- [SET TASKS]
[1] Edit the post about the OpenThreads deadlock fix by copying its text starting at "<sets the trap>" and ending at "encryption key available)", with "semaphore" replaced by "counting semaphore".
[2] Summarize the post about the OpenThreads deadlock fix in two sentences.
[3] According to the post about the OpenThreads deadlock fix, how few threads and what kind of system are needed for the sample program to reliably trigger the deadlock?

- [PASSAGE GIVEN]
+ + + + + + +

Here is a fix for a deadlock seen under Windows using OpenThreads
Barrier operations. The error is with atomic operations in the
win32 condition implementation. The attached sample program will
reliably trigger with as few as three threads and a dual core system,
though sometimes it will take 65,000 iterations.
2.8.1 was the base for these changes
Win32ConditionPrivateData.h
Win32ConditionPrivateData::wait does two operations to decrement
waiters_ then read, when InterlockedDecrement decrements and returns
the value in one operation. The two operations allows another thread
to also decrement with both getting 0 for an answer.
Win32ConditionPrivateData::broadcast is using waiters_ directly
instead of using the w value read earlier, if it was safe to use
waiters_ directly there would be no need for InterlockedGet or w.
overview of deadlock in barrier with three threads
one thread in broadcast, 2 threads in wait,
release semaphore 2, waits on waiters_done_
both threads wake, decrement waiters_, get 0 for w,
<logic error here>
one calls set waiters_done_,
broadcast thread comes out of waiters_done_,
other thread calls waiters_done_, (which leaves waiters_done_ in the
signaled state)
<sets the trap>
broadcast thread returns releases mutex, other threads get
mutex and also return,
next barrier, first two threads enter wait, one goes to broadcast, release
semaphore 2, skips waiters_done_ as it had been released last time
returns, processes, enters the barrier for the next barrier operation
and waits,
three threads are now in wait, two have the previous barrier phase,
one the current phase, there's one count left in the semaphore which a
thread gets, returns, enters the barrier as a waiter, sleeps, and the
deadlock is completed
--
David Fries <[email protected]>
http://fries.net/~david/ (PGP encryption key available)

+ + + + + + +

- [GIVEN INFORMATION]

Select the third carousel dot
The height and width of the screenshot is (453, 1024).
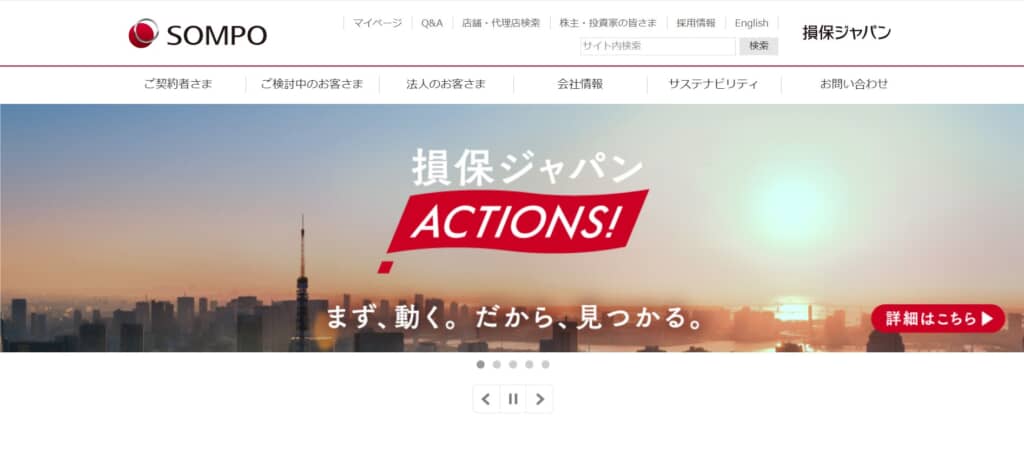tap(513, 364)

+ + + + + + +

- [OUTPUTS IN ORDER]
[1]
<sets the trap>
broadcast thread returns releases mutex, other threads get
mutex and also return,
next barrier, first two threads enter wait, one goes to broadcast, release
counting semaphore 2, skips waiters_done_ as it had been released last time
returns, processes, enters the barrier for the next barrier operation
and waits,
three threads are now in wait, two have the previous barrier phase,
one the current phase, there's one count left in the counting semaphore which a
thread gets, returns, enters the barrier as a waiter, sleeps, and the
deadlock is completed
--
David Fries <[email protected]>
http://fries.net/~david/ (PGP encryption key available)

[2] The post presents a fix, based on version 2.8.1, for a deadlock under Windows with OpenThreads Barrier operations that stems from atomic operations in the win32 condition implementation. Win32ConditionPrivateData::wait decrements and then reads waiters_ in two operations, so two threads can both get 0, and Win32ConditionPrivateData::broadcast uses waiters_ directly instead of the w value read earlier.

[3] The sample program reliably triggers the deadlock with as few as three threads on a dual core system.